19:57 At this point, it is a limited, limited series.
20:01 - It is really limited.
20:02 - It is a fulsome story told in full.
20:05 And I think Savannah entered the life
20:08 at a very special time for this to unfold.
20:11 You know, they're not, they are a regular family,
20:14 you know, in spite of everything.
20:17 So at this point, it is a completed.
20:20 - By the way, the actors that plays Savannah.
20:23 - Oh, she's so good, yes.
20:24 - Georgia. - Georgia Flood.
20:26 - Which I thought was a breaking news thing or something,
20:29 but it's a real person.
20:31 (laughing)
20:32 - A real, wonderful person. - Georgia Flood, yeah.
20:34 - Georgia Flood, yes.
20:34 - A really terrific actor.
20:36 - Absolutely, absolutely.
20:38 And hard to cast, because it had to be someone
20:41 who could convey an innocence,
20:44 like both a girl next door innocence.
20:46 You know, fallen on hard times,
20:48 you know, when she knocks on the door,
20:49 that you should feel for her,
20:50 while also being quite scared for Joy and Stan.
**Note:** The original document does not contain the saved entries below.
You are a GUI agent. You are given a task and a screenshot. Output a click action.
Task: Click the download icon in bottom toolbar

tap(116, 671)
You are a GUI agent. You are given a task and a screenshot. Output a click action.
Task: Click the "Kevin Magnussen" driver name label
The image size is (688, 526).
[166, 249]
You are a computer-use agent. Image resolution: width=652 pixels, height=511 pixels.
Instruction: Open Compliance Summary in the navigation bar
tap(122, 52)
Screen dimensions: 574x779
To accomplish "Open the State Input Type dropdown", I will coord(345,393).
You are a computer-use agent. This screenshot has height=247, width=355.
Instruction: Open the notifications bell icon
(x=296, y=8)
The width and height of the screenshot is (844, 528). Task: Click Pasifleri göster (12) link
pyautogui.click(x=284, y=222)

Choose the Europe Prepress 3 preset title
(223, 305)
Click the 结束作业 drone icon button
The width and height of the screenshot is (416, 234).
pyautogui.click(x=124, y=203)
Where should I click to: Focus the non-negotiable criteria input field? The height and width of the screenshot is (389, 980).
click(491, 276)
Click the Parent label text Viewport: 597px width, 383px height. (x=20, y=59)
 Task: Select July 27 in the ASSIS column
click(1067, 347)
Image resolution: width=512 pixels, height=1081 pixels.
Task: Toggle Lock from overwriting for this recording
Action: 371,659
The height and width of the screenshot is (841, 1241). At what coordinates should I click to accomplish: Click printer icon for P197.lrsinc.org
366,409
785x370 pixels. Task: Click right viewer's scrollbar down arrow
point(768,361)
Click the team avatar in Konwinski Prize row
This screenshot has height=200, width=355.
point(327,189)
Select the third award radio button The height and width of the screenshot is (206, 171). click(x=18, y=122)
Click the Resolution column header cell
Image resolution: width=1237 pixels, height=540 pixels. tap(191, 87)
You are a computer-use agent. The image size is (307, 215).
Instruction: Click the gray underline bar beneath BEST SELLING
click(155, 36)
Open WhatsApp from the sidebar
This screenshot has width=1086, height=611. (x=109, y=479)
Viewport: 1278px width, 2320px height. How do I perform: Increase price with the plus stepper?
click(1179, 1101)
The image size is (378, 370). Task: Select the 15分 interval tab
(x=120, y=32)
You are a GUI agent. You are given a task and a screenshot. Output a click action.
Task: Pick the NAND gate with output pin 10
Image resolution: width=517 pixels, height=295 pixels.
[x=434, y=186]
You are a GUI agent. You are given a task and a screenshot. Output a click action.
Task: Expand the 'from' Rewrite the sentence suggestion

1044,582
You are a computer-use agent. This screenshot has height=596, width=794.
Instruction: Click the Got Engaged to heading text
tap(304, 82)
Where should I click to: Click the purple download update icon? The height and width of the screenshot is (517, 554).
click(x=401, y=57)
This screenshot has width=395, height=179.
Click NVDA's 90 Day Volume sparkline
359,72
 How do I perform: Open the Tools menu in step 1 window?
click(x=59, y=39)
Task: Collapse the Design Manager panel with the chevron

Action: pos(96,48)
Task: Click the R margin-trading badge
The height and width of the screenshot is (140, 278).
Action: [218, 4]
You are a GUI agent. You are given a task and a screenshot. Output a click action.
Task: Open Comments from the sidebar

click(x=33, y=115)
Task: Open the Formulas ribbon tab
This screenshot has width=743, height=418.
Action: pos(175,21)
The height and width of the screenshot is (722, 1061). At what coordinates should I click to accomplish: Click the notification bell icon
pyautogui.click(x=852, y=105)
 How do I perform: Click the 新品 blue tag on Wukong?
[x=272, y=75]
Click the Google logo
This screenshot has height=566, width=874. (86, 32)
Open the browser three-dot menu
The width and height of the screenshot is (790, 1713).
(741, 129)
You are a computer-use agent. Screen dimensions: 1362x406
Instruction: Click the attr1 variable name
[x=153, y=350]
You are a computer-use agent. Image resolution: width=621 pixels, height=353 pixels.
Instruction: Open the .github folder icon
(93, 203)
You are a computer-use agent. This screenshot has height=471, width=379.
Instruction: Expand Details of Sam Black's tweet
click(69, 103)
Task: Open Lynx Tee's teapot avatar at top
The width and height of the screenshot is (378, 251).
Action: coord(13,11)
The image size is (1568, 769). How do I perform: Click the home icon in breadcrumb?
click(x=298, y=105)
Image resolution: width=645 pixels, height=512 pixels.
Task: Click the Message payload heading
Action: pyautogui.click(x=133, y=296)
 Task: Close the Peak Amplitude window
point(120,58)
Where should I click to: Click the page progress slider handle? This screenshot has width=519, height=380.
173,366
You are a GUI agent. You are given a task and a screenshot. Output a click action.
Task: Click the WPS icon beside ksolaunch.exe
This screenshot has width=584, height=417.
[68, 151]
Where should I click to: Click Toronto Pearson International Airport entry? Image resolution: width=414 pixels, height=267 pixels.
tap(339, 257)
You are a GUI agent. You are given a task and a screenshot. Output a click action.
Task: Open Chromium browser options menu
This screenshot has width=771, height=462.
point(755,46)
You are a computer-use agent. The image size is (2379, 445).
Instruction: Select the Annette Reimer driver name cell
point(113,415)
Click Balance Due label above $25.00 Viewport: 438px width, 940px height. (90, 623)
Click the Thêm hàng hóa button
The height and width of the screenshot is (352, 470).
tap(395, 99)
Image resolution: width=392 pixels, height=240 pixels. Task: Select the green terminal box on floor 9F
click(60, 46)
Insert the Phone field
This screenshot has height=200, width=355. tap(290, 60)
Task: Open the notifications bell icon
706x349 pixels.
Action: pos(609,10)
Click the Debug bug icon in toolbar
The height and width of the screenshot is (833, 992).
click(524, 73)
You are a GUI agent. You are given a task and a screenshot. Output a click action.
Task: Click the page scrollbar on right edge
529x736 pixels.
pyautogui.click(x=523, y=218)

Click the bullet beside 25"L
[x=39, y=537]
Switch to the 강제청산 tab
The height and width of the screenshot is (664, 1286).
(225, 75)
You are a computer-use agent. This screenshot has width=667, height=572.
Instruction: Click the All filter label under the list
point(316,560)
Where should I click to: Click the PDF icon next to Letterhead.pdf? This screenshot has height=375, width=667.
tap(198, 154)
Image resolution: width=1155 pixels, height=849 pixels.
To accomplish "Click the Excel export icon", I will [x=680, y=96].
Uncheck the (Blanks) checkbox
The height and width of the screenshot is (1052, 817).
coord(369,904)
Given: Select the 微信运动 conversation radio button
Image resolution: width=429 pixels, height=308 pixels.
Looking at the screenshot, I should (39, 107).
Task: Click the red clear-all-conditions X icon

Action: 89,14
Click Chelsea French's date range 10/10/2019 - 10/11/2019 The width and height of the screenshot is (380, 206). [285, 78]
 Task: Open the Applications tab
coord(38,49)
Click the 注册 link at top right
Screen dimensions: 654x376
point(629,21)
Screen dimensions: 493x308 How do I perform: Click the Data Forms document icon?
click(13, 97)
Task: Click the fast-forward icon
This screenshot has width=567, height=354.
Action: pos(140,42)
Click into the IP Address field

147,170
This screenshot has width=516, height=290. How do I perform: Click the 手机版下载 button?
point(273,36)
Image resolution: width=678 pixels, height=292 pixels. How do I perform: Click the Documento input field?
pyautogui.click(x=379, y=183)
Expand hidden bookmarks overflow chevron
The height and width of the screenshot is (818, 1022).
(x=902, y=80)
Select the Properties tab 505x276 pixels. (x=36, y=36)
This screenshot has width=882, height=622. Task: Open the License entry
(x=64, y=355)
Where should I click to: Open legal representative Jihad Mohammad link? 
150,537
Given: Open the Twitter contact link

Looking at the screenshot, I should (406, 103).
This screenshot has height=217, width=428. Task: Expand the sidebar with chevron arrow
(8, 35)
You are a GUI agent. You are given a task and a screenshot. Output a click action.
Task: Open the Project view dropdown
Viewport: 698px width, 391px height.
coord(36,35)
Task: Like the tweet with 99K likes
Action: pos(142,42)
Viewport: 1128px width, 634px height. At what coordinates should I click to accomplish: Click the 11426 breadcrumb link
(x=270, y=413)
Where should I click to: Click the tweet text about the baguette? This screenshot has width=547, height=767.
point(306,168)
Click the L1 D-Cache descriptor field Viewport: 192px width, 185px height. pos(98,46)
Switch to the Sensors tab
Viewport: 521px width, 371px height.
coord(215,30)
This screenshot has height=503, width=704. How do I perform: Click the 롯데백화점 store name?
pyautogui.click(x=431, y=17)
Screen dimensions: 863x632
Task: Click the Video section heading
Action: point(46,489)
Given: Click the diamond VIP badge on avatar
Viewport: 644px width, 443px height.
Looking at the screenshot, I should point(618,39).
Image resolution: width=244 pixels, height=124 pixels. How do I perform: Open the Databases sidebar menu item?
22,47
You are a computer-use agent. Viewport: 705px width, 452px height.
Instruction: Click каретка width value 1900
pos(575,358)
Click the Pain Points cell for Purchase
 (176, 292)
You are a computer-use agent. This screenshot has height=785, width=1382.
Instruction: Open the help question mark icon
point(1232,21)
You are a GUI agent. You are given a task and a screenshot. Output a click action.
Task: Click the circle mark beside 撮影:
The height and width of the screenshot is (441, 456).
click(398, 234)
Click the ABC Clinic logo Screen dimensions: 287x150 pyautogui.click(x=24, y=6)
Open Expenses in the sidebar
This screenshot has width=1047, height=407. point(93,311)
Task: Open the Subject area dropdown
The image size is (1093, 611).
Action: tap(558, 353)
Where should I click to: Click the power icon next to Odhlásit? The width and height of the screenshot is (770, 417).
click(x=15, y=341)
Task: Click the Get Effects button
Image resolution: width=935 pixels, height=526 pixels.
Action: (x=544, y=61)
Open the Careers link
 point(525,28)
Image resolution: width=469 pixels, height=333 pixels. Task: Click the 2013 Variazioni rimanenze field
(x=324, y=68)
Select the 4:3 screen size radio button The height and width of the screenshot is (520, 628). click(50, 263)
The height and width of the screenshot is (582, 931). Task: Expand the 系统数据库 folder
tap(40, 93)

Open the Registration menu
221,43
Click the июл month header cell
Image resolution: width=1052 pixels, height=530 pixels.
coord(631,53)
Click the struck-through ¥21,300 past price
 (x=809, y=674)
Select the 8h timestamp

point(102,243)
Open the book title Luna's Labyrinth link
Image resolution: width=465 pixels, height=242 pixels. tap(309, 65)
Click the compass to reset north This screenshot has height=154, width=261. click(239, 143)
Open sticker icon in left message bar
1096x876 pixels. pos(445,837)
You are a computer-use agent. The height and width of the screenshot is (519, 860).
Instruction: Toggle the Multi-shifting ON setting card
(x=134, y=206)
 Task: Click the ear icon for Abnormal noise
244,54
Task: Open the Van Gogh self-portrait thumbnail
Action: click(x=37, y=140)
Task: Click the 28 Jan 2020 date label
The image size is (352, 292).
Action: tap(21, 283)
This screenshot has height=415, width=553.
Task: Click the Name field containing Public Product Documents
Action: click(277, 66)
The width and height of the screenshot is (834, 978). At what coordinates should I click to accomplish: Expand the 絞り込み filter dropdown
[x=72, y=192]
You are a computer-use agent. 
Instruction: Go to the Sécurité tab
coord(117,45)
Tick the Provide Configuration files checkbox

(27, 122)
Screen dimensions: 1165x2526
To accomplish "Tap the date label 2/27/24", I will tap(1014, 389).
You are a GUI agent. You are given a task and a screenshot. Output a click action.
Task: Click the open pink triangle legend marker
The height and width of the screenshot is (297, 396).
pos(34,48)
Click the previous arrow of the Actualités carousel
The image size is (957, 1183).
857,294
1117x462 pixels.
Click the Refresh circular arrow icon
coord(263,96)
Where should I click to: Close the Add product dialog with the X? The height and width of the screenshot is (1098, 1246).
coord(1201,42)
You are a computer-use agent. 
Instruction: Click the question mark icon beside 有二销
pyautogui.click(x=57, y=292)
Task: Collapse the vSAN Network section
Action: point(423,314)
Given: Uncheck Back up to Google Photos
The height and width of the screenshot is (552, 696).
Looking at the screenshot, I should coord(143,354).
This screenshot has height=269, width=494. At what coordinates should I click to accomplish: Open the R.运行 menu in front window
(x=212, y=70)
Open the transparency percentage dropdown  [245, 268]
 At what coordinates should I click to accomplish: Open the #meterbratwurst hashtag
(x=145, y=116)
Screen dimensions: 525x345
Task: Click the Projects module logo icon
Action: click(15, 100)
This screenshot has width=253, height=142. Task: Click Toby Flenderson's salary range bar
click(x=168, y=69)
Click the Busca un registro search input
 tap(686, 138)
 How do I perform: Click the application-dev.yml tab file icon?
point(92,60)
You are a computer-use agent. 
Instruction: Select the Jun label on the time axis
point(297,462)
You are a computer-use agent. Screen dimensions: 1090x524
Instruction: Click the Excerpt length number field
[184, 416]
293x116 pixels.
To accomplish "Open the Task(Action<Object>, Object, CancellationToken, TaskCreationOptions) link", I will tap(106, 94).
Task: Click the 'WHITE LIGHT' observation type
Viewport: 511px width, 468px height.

20:53 But someone who could convey that sort of innocence
20:56 and vulnerability, and then have that sort of thing
21:01 emerge in them over the course of time.
21:04 - Yeah, and be believable throughout it
21:07 as we learn more about her in very interesting ways.
21:11 So what is next for you then,
21:13 after you do all these things this season?
21:16 You know, you've got these two big shows here.
21:18 Of course, "The Affair" was a big one for you.
21:20 - Yep, great show.
21:22 I have two projects at two different studios,
21:25 and hopefully we can find homes for them.
21:27 And I'm in love with both of them,
21:29 so we'll see what happens.
21:30 - Do you like being a showrunner?
21:31 - Love it.
21:32 (laughing)
21:33 - Fastest answer you gave me today.
21:36 - Absolutely love it.
21:37 It is, it makes you use absolutely all of yourself,
21:41 you know, all of your skills.
21:42 I love being a leader, I love solving the problems,
21:44 I love having a vision that I can sweep other people up in.
21:48 I love having writers that are smarter than me
21:50 that can show me things I didn't think of.
21:52 I really love populating a room with brilliant people
21:56 from whom I learn.
21:57 And I love the feeling that something gets bigger
22:01 and better than you could make it yourself.
22:04 - Couldn't say it better.
22:05 Well, thank you so much for joining us
22:07 on Behind the Lens today.
22:09 And of course, it's "Apples Never Fall."
22:11 It's on Peacock, and we're gonna hear a lot more
22:15 from Melanie Marnich and your career as it moves along.
22:18 Thank you for coming in.
22:19 - Thank you for everything, I appreciate it.